Rick Perry is still the frontrunner, at least for now.

So who do you think won the debate?

Posted by Max Viscio

Tagged , , , , , , , , , , , ,

2 thoughts on “The Great Debate

  1. The Master says:

    I think that overall this was an A- high school summary of the debate. It hit all of the superficial points without going into any sort of deeper analysis. It seemed to closely follow the oohs and aahs of the crowd, as opposed to the deeper underlying trends of the general candidate pool. Calling Gingrich a winner to any degree is a nice pleasantry, but he is only a winner if he moves his candidacy from the fringe to even a small possibility. He is in a similar camp to Huntsman in that not losing is not winning. Ron Paul also had an uncharacteristic dodge, when speaking about the choice of health care.
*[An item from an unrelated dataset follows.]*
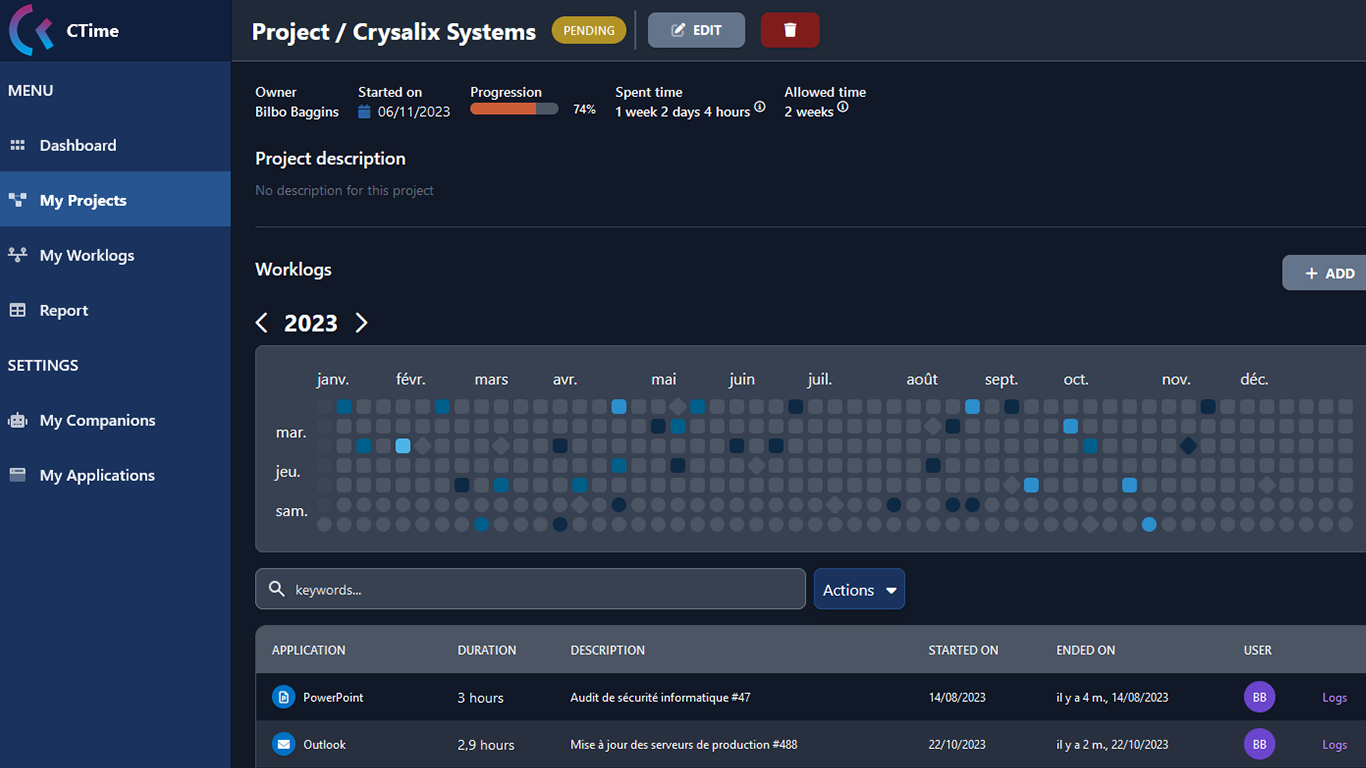Click the info icon beside Allowed time

[843, 107]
This could come back to haunt him with his fundamental libertarian grassroots campaign. Perry also sucked a lot of oxygen out of the social conservative camp, Bachman had a bad night (in addition to a bad hair day).
    Some questions unanswered:
    How does this affect Perry’s electability in a national election?
    Has Romney successfully evaded the accusation of Romneycare?
    Is Bachman relevant, or just a distraction?
    and finally, addressing Republican Pundit Murphy’s quote, “Listening to Perry try to a put a complicated policy sentence together is like watching a chimp play with a locked suitcase…” Does Rick Perry have the ability to garner votes from the conservative intelligentsia, or is he just seen as a talking head?
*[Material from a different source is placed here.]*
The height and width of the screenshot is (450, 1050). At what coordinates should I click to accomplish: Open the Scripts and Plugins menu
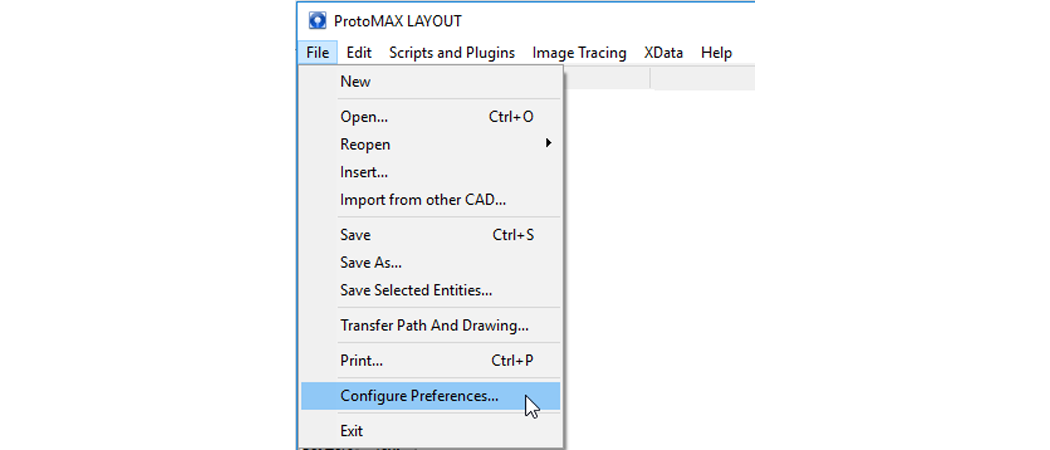452,52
    Nice summary, I would love some analysis

  2. maxvis says:

    A- is kind of on the low side, don’t you think? But all jokes aside its not always possible to go in-depth on each of the finer points of the debate with not covering the big picture. Not too many people who read this blog watched the whole debate and this post gives them a good general idea of what happened and what the impact is. I do agree there’s tons of questions to be answered and we will analyze them over the coming weeks and months. If you want to contribute and demonstrate what a college-level analysis looks like you’re welcome to apply. We need the bloggers.